* [ASSIGNMENT]:
Read the data, and whenever a line holds the word "Task", report that line.

* [RECORDS SUPPLIED]:
-----

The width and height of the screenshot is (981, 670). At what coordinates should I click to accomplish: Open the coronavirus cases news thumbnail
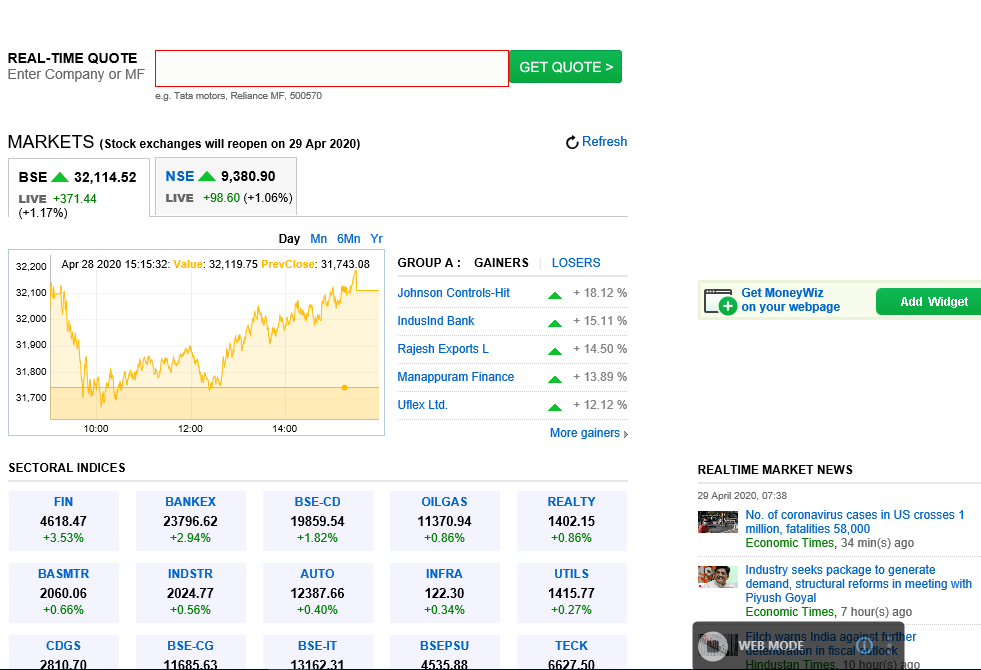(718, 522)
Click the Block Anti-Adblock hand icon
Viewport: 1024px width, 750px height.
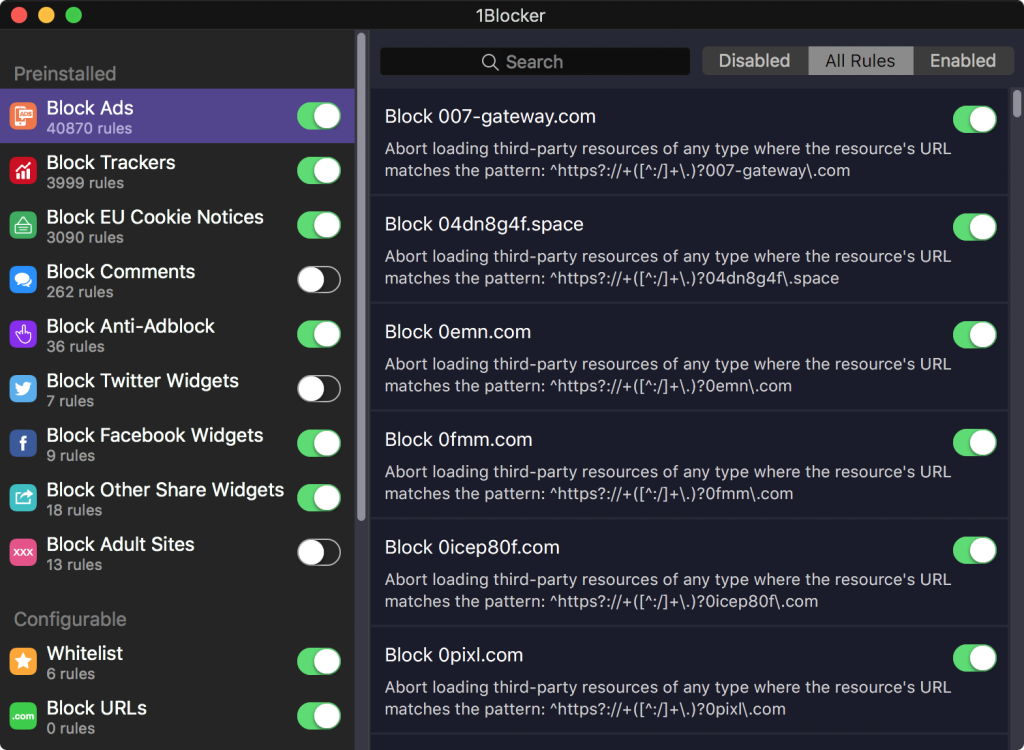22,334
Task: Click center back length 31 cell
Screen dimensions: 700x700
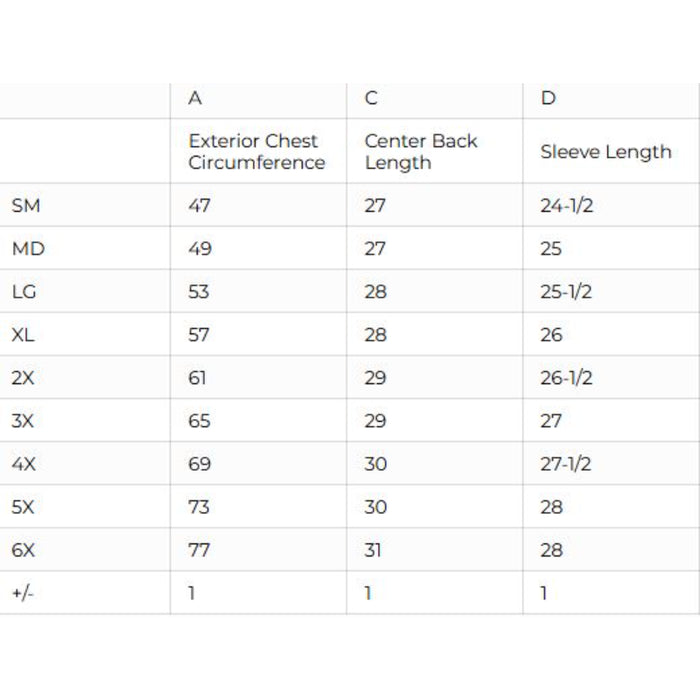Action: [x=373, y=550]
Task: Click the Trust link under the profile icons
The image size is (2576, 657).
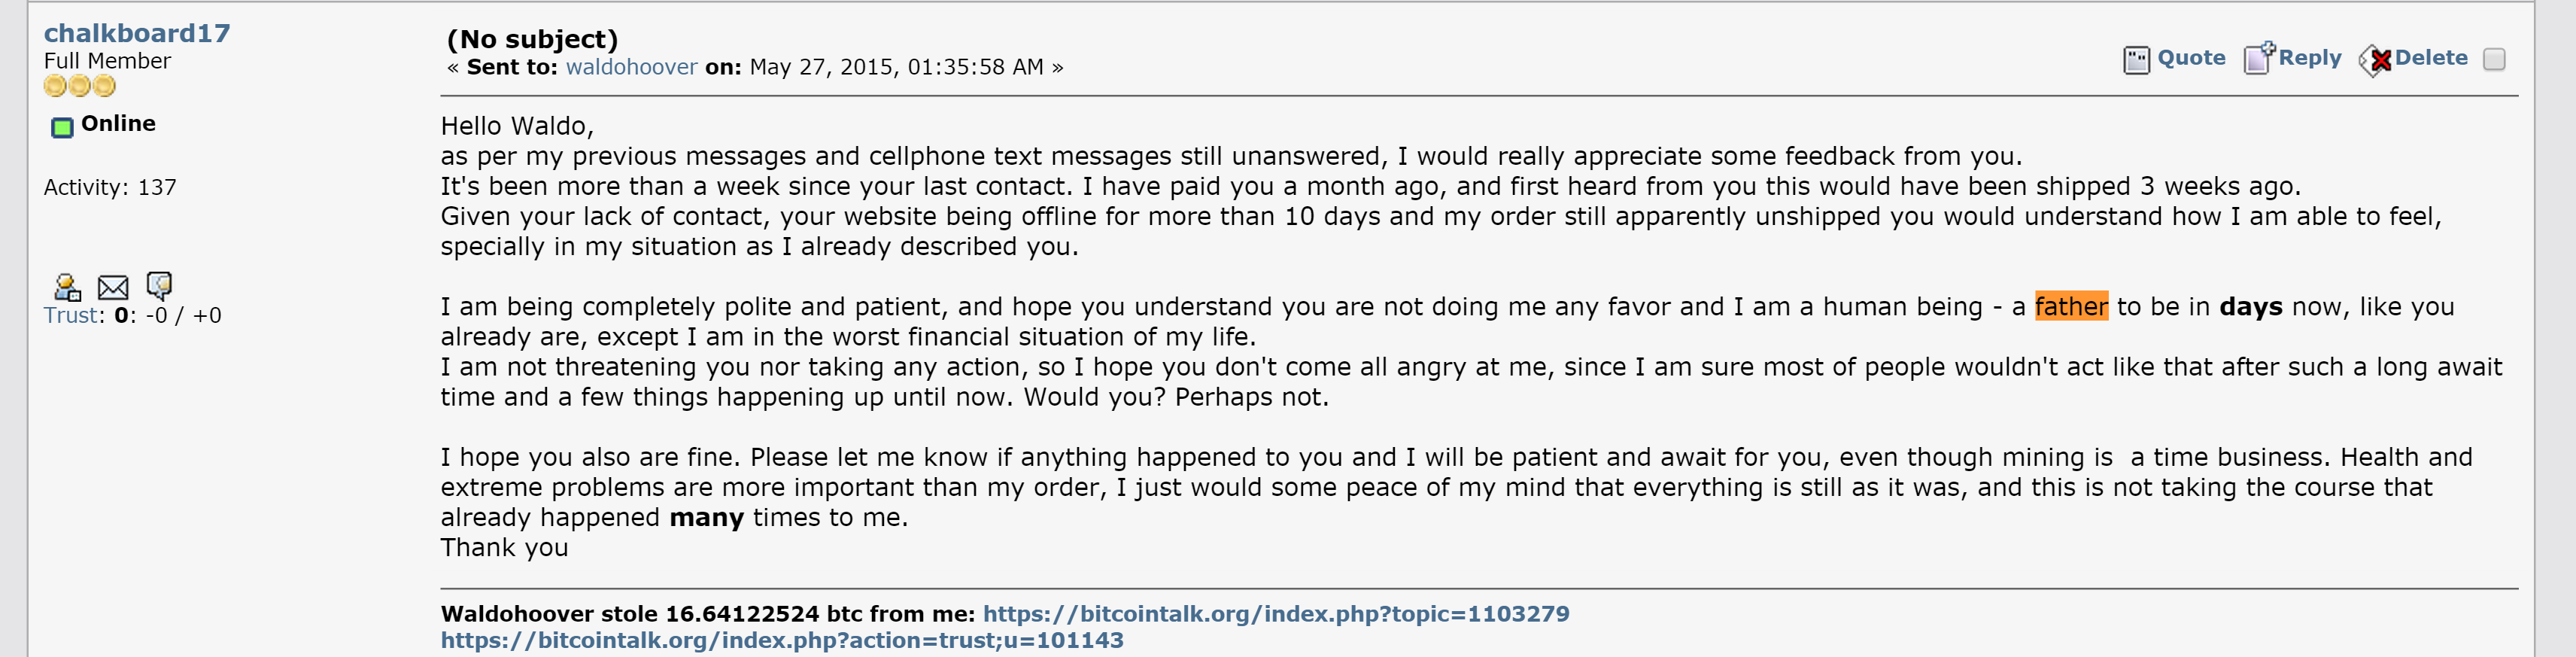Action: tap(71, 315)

-----

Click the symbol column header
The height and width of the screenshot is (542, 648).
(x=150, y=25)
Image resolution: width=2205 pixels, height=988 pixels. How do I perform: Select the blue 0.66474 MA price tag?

-----

* [ANSWER TO THE PROBLEM]:
Task: Click center back length 31 cell
Task: Click the Trust link under the profile icons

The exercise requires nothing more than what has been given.